燕知笑着垂下眼睛,“这个化合物第一次被认证在动物实验中有效的时候,正好赶上我离开斯大,惠特曼教授还特地为我学了一句唐诗来作纪念。”
那天白发苍苍的老教授站着他身边,有些紧张地搓着手,“林刚教给我的,你听听看,是不是这样念?”
燕知很努力地恭听着。
“金想小巷我想秦。”
燕知笑了,就像他当年笑着纠正惠特曼教授,“君向潇湘我向秦。”
会场刚刚的气氛原本还很热络,在他说完这一句之后,慢慢就安静下来。
同行们走之前一个个跟他合影留念,又少不了和他说几句想加深下给他的印象,一拖二拖的天色都暗了。
燕知是当晚回去的飞机,再耽搁下去就得误机了,没任由大家一送再送。
离开会场前他回头确认了一下。
牧长觉的座位是空的。
燕知庆幸了一秒自己当时没有跟他互动,回酒店拿了行李就直接打车去机场了。
等办值机的时候,燕知突然发现自己的经济舱变成商务舱了。
虽然他的差旅都是经费报销,但燕知省惯了,并且对高级舱位并不感冒。
这点距离不值得,还不如给学生发劳务。
他估计是航空公司搞错了,把机票拿给值机人员看,“你好,我没有办升舱。”
柜员看了一下记录,“哦您这个升舱是十几分钟前办理的,费用已经补缴过了,您可以直接去贵宾休息室休息。”

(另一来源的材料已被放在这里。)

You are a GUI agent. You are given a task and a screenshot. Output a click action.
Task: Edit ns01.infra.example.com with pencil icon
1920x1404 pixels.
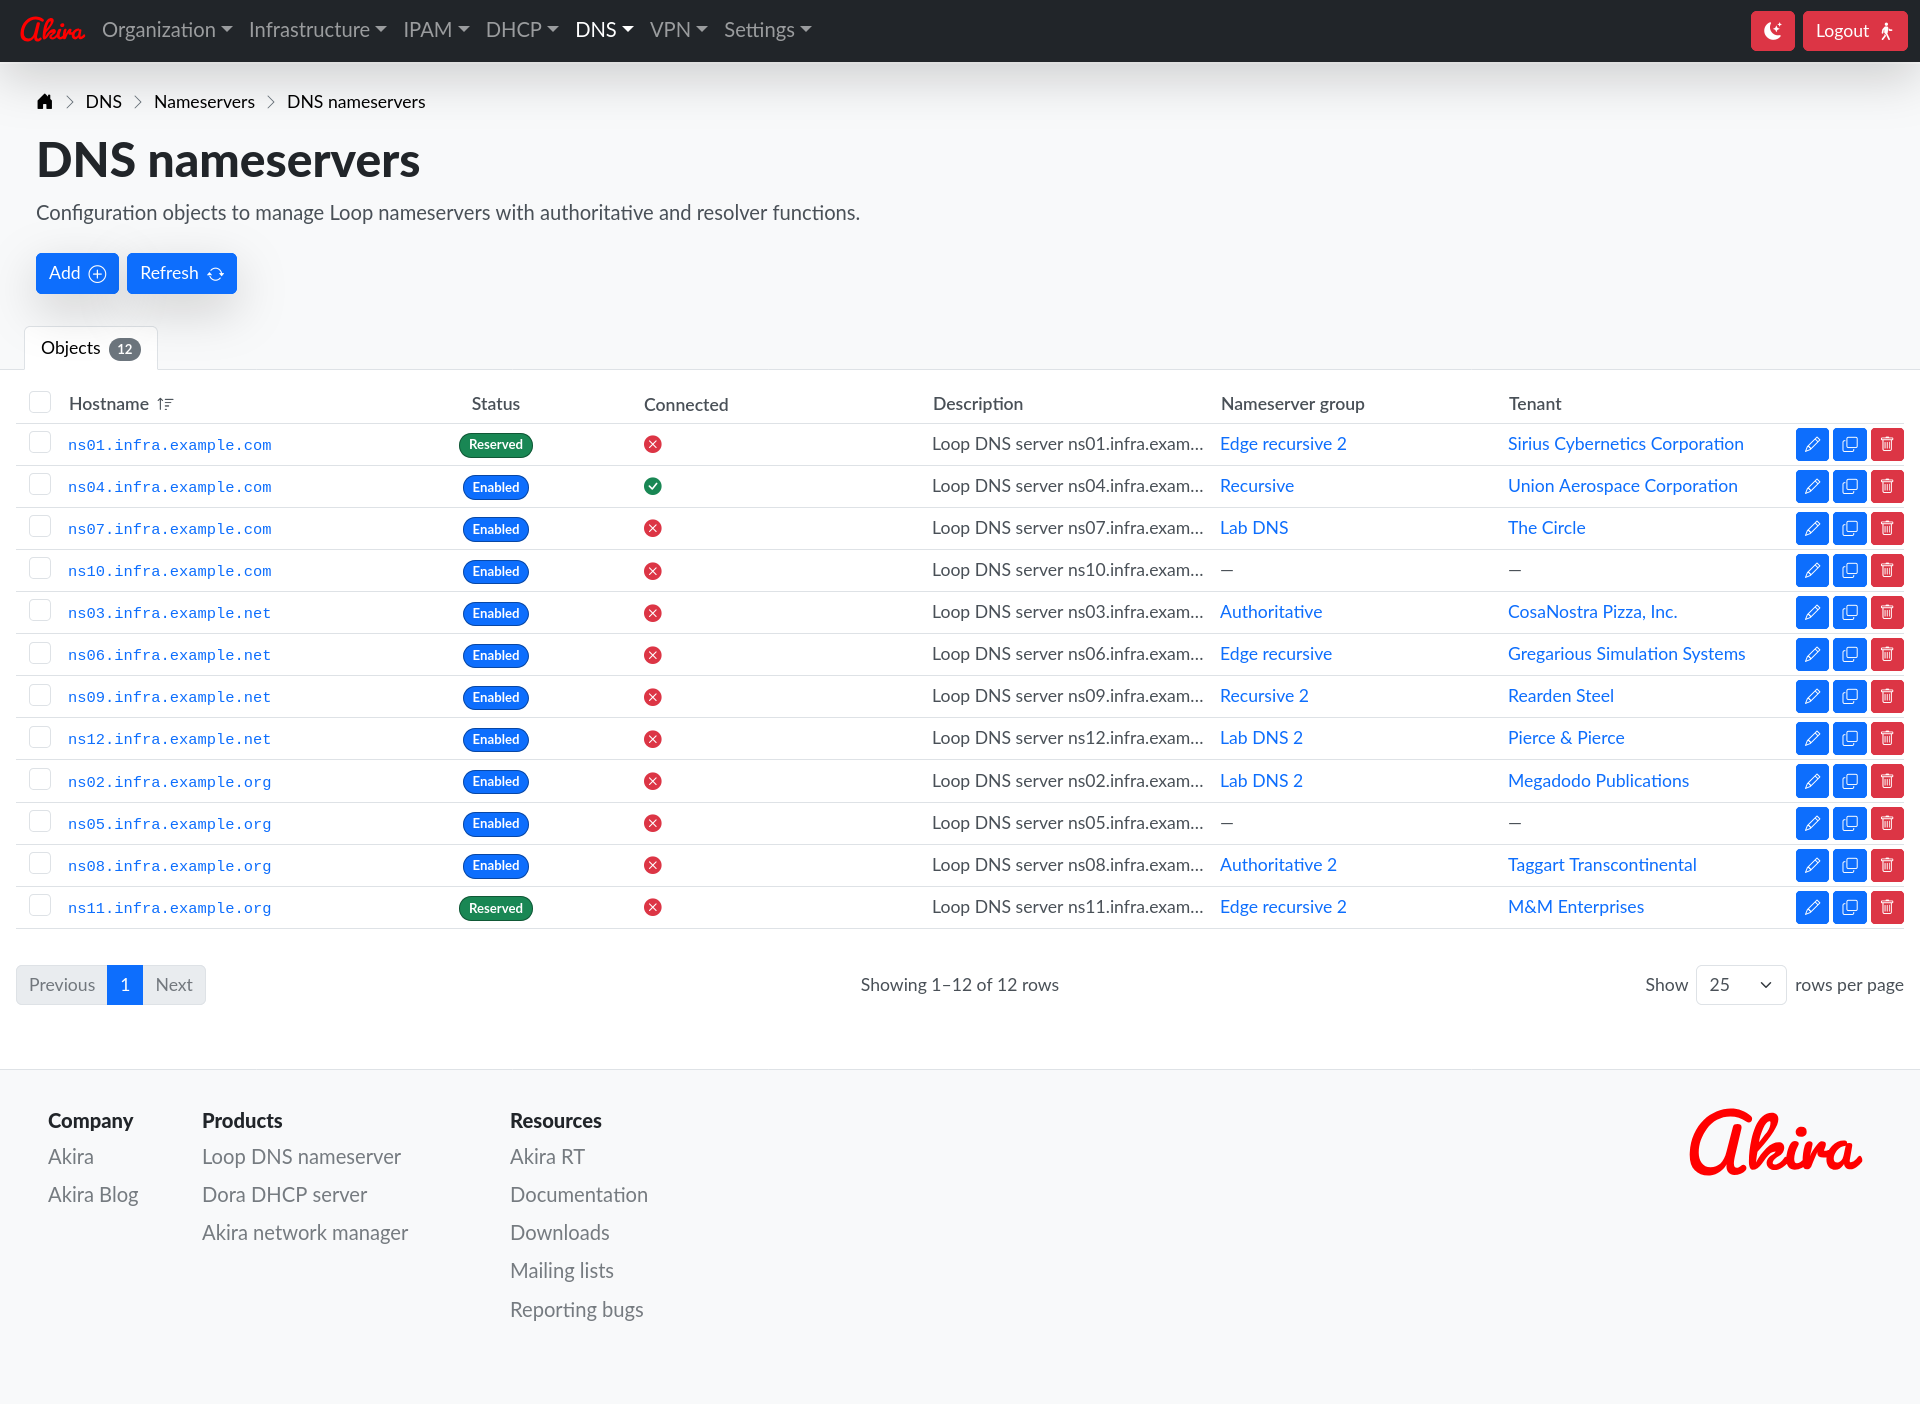coord(1812,444)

“可是我确实没办过升舱。”燕知有些困惑,“能不能麻烦你帮我查看一下缴费来源。”
“这个没办法帮您看的,先生。”柜员有些为难,“如果您没有其他问题,可以去候机了。”
燕知回头看了一下。
他后面等着值机的队伍挺长的,也没好意思再耽搁。
刚进休息室,他就看见牧长觉了。
现在牧长觉包得挺严实了,帽子口罩都很齐全。
如果是幻象,也不用包成这样。
他正低着头在手机上打字,只在燕知推门进来的时候看了一眼他,很快又继续发消息。
燕知心里想着升舱的事儿,忍了一会儿还是去问了:“是不是你给我办的升舱?”
“什么升舱?”牧长觉好像很忙,只是抬头扫了他一眼。
帽檐和口罩之间的眼神太冷淡也太漠然,就像只是看一个不太熟的同事,让燕知没敢继续问。
这才是牧长觉该有的态度。
燕知想。
或许是他那天对牧长觉的提醒终于生效了。
他自己求仁得仁。
燕知用一次性纸杯接了热水,找了个离着牧长觉最远的单人沙发坐下。
他这几天工作强度挺大的,这种特邀的报告专场远要比跟其他学者一起讲要辛苦。
赶飞机的时候还好,现在一坐下来就浑身酸疼。
但是飞机上能睡五个多小时,燕知还是坚持着快速浏览了一下这两天的新上线文章。
因为薛镜安的加入,他现在对和免疫交叉的方向也额外关注了一些。
燕知翻着期刊网页,觉得一个新发表的工作简介有些熟悉。
他把薛镜安的简历翻出来,那项工作确实就是之前她做的,而且通讯作者也确实是她前导师。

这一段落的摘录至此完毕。